## [SET TASK]
Can you copy, unchanged, the part of the material that opens with the line containing "will [271, 477]." and closes with the line containing "Action: pyautogui.click(x=91, y=444)", including both of those lines?

[Element and text position data]
>>

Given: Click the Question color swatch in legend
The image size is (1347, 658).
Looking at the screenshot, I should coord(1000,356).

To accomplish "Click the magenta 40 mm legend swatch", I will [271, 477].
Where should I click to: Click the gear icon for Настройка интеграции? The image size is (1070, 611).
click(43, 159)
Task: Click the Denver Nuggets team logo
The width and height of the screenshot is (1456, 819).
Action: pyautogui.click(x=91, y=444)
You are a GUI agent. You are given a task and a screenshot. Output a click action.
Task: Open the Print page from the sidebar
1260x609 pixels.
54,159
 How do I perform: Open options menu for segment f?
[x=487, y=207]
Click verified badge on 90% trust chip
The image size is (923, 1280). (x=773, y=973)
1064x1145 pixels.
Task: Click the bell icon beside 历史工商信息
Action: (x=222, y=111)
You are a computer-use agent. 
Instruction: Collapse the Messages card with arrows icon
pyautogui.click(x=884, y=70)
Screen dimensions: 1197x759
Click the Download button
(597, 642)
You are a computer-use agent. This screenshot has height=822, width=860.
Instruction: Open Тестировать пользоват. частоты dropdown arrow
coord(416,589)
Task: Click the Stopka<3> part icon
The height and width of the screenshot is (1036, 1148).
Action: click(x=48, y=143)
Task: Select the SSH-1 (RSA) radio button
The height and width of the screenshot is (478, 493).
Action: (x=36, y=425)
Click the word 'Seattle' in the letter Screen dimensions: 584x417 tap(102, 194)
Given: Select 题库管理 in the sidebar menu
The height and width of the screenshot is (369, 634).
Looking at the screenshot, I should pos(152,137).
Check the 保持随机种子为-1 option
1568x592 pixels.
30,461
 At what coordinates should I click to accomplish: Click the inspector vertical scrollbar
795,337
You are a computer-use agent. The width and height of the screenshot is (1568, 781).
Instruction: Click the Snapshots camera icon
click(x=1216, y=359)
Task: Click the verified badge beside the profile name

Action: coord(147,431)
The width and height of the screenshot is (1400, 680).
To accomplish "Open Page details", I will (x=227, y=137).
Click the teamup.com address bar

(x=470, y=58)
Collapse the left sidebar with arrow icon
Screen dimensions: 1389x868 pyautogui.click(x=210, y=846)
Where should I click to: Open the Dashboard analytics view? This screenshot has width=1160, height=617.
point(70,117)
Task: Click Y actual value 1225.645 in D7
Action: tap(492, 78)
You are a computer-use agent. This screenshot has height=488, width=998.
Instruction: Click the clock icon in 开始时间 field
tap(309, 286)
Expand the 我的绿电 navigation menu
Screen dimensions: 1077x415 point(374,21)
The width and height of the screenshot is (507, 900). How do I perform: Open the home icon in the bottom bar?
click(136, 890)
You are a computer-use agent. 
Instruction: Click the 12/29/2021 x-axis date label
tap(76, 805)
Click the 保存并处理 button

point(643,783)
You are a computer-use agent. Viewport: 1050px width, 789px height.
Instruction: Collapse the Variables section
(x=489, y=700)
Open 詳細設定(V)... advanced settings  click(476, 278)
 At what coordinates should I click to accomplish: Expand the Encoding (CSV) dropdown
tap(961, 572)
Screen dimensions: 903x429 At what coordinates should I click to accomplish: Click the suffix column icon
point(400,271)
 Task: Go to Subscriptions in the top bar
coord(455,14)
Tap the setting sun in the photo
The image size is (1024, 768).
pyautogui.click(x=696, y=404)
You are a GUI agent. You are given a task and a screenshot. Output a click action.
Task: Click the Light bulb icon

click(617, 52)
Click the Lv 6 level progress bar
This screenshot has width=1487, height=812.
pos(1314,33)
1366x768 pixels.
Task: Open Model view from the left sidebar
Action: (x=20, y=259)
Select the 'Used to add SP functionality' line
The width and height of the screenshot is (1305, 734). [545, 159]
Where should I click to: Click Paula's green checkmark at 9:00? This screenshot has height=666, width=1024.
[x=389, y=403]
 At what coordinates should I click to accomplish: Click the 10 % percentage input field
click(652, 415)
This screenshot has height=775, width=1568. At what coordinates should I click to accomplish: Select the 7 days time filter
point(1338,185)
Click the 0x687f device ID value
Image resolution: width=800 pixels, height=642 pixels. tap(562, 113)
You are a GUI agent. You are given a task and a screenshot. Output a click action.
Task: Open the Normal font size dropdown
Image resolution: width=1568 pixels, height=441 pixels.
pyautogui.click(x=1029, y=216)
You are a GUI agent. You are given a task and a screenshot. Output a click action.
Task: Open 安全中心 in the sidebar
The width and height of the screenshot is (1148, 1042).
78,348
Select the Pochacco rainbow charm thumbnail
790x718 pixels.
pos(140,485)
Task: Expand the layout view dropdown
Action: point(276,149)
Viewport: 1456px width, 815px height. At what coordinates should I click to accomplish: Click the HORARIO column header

<<

## [EXERCISE RESULT]
To accomplish "Click the magenta 40 mm legend swatch", I will [271, 477].
Where should I click to: Click the gear icon for Настройка интеграции? The image size is (1070, 611).
click(43, 159)
Task: Click the Denver Nuggets team logo
The width and height of the screenshot is (1456, 819).
Action: pyautogui.click(x=91, y=444)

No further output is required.